Analysts’ Views Ahead of Netflix’s Q1 Earnings
Heading into Q1 earnings results, Evercore analyst Mark Mahaney reiterated a Buy rating on the stock with a $115 price target. Mahaney expects results to come in largely in line with expectations, supported by a strong content lineup and the impact of recent price hikes. He believes Netflix could maintain or slightly raise its full-year outlook, with steady growth in subscribers and pricing helping drive revenue and earnings.
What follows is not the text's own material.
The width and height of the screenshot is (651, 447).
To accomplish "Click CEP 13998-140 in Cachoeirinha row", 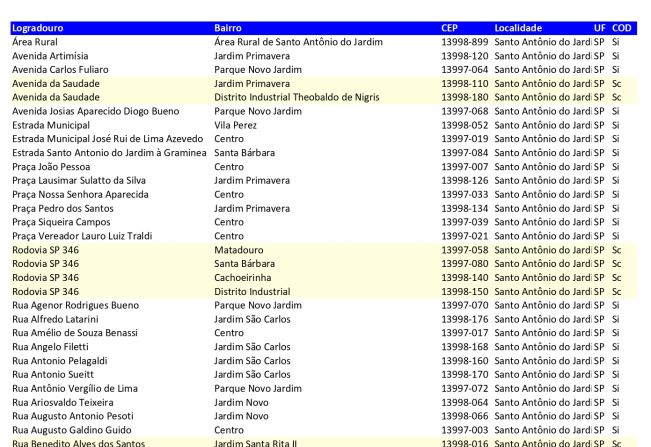I will pyautogui.click(x=464, y=277).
Likewise, Wedbush’s four-star-rated analyst Alicia Reese also maintained a Buy rating on the stock and raised her price target to $118 from $115, reflecting an upside of 15% from the current levels. She believes strong growth potential in global advertising and the added benefit of recent price increases could boost profitability this year.
In contrast, Deutsche Bank analyst Bryan Kraft maintained a Hold rating but raised his price target to $100 from $98.00. He noted that while Netflix avoided risks by walking away from the Warner Bros. Discovery deal and gained a $2.8 billion fee, the company will continue to rely on subscriber growth, price increases, and advertising for future gains.
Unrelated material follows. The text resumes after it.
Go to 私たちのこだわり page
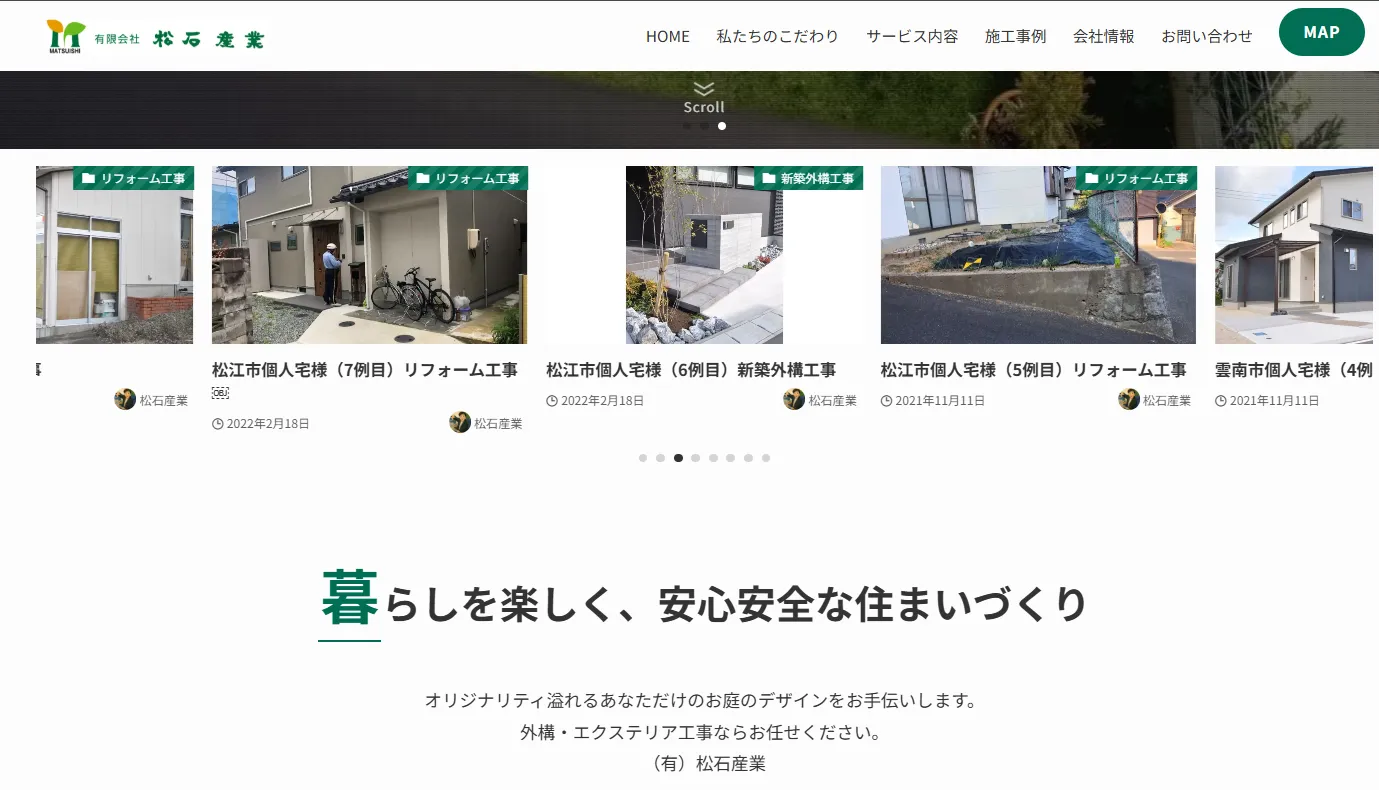The width and height of the screenshot is (1379, 790). (777, 36)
Kraft also cautioned that growth could slow in the coming years, with the stock already reflecting much of the near-term upside.
Here’s What Options Traders Anticipate
Using TipRanks’ Options tool, we can see what options traders are expecting from the stock immediately after its earnings report. The expected earnings move is determined by calculating the at-the-money straddle of the options closest to expiration after the earnings announcement. If this sounds complicated, don’t worry, the Options tool does this for you.
Indeed, it currently says that options traders are expecting a 6.54% move in either direction in Netflix stock in reaction to Q1 2026 results.

Is Netflix a Good Stock to Buy?
Turning to Wall Street, NFLX stock carries a Strong Buy consensus rating. Among the 40 analysts covering the stock, 30 have issued Buy recommendations, and 10 rate it as Hold. Moreover, the average Netflix stock price target of $115.09 implies a 12% upside potential from current levels.